11 He said to them, “If any of you has a sheep and it falls into a pit on the Sabbath, will you not take hold of it and lift it out? 12 How much more valuable is a person than a sheep! Therefore, it is lawful to do good on the Sabbath.”


Reflection: Religion versus Relationship

Written By: Pastor Jesse Caro

Jesus now has become exceedingly popular. As his popularity swells, the pharisees begin to lose traction as authorities of religious practice. How could they compete with a person who is healing infirmities and casting out demons? Having lost credibility and a following from the crowd, the Pharisees seek any tactic and reason to accuse Jesus such that they could seek to get him killed. Of all of the hair-brained ideas, they try to accuse Jesus of breaking the rules: healing on the Sabbath. Healing is “work,” after all, and work is not prohibited on the Sabbath.

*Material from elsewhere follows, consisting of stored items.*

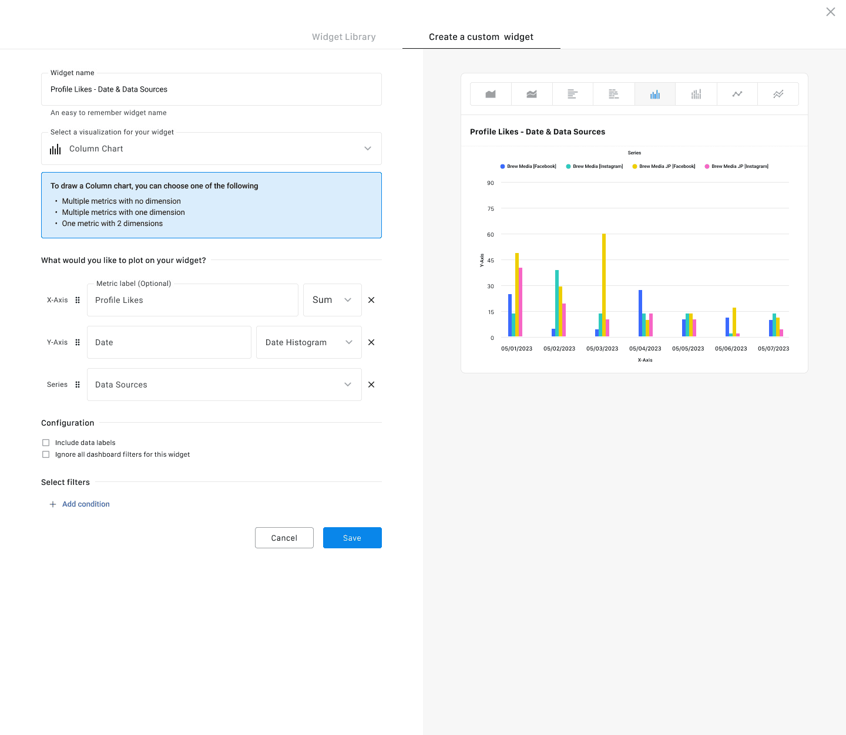846x735 pixels.
Task: Select the area chart icon
Action: pos(491,94)
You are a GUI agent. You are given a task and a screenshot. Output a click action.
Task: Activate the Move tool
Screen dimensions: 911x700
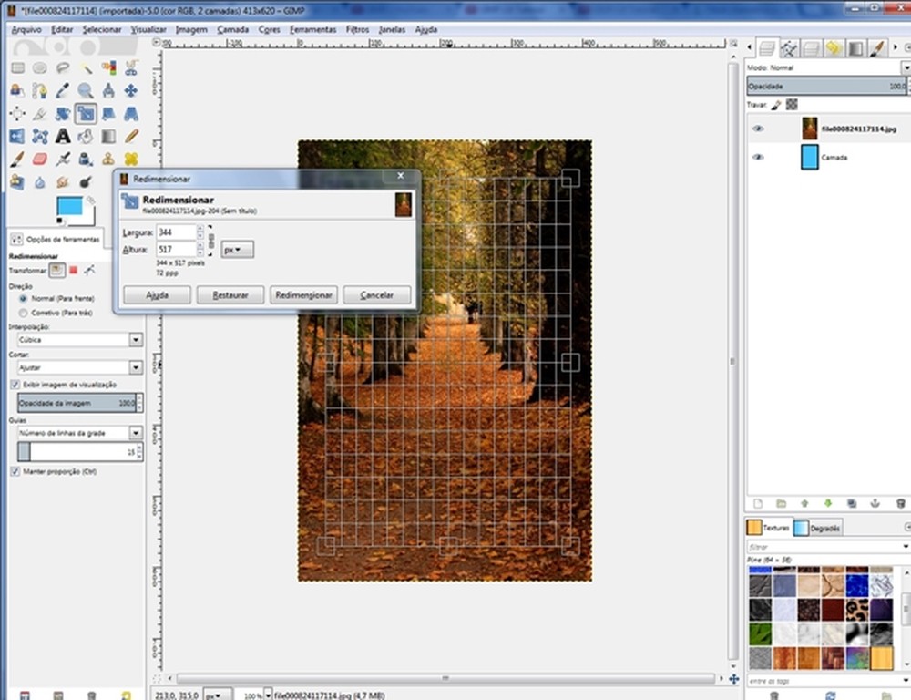[x=131, y=89]
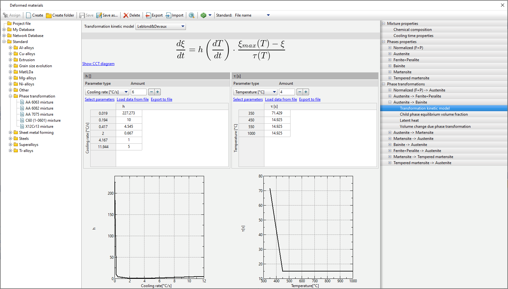
Task: Open the database search magnifier icon
Action: 192,15
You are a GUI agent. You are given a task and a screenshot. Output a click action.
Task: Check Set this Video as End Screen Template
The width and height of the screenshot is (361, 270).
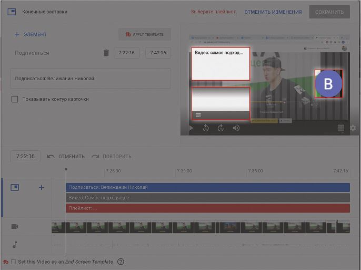[14, 262]
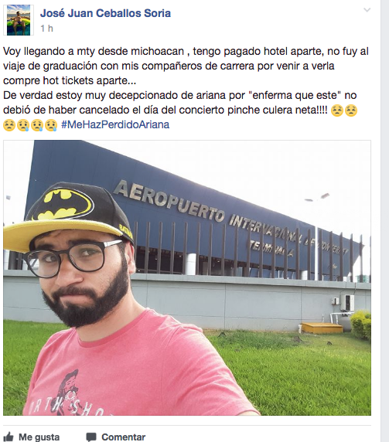Click the page scrollbar on the right edge

click(385, 221)
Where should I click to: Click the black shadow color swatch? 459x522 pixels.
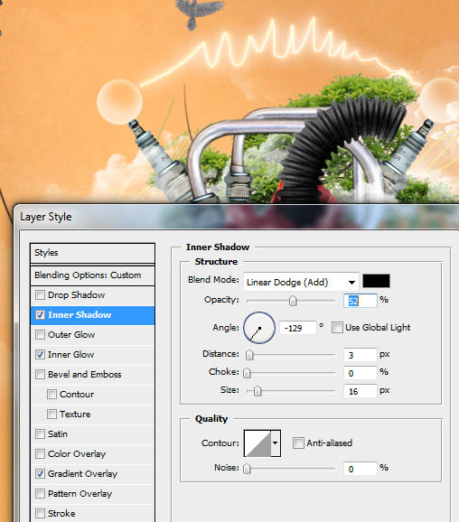[x=376, y=281]
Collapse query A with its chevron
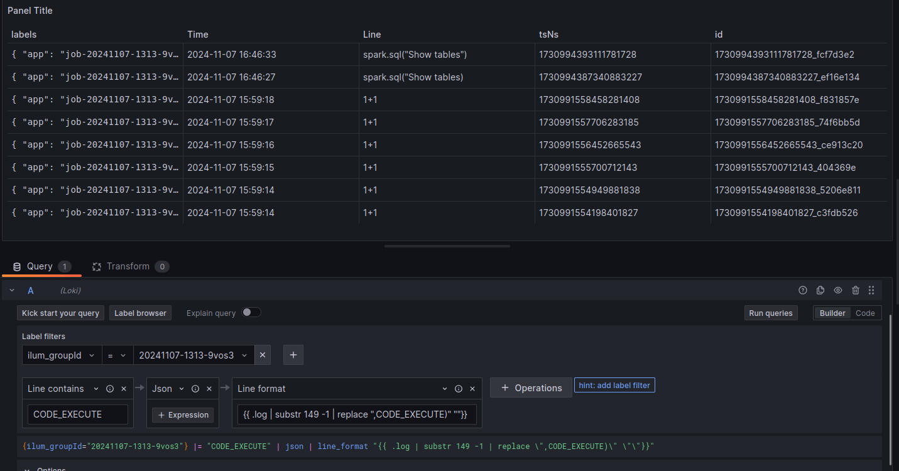The width and height of the screenshot is (899, 471). click(x=11, y=290)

And this story is a learning lesson as to what is a Pharisee. They did not just exist 2000 years ago. Not at all! They exist today. A pharisee is a person who is so set on the religious rules that they think (wrongly) that abiding by the rule is righteousness. They think that checking a box of mandates makes you good. Jesus, on the other hand, believes that what makes you good is a disposition that begins on the inside. In this case, should it not be that someone’s care for another human outweighs a rule written somewhere? Jesus calls the Pharisee out for breaking the rules for animals but not loving people enough to care for them over and above their dogma. This, of course, is an instruction to us… and it is simple: we should care about people more than our rules. Rules are guideposts but they are not, in themselves, righteousness. Rules exist to serve people and love them, not to spite them. May we learn to be wise enough to know when the person trumps our religious rules.
 
Prayer 

Lord, help us to love people, not in disregard for your holiness, but because you are holy. May we be like you, becoming on the inside, all that you have called us to be.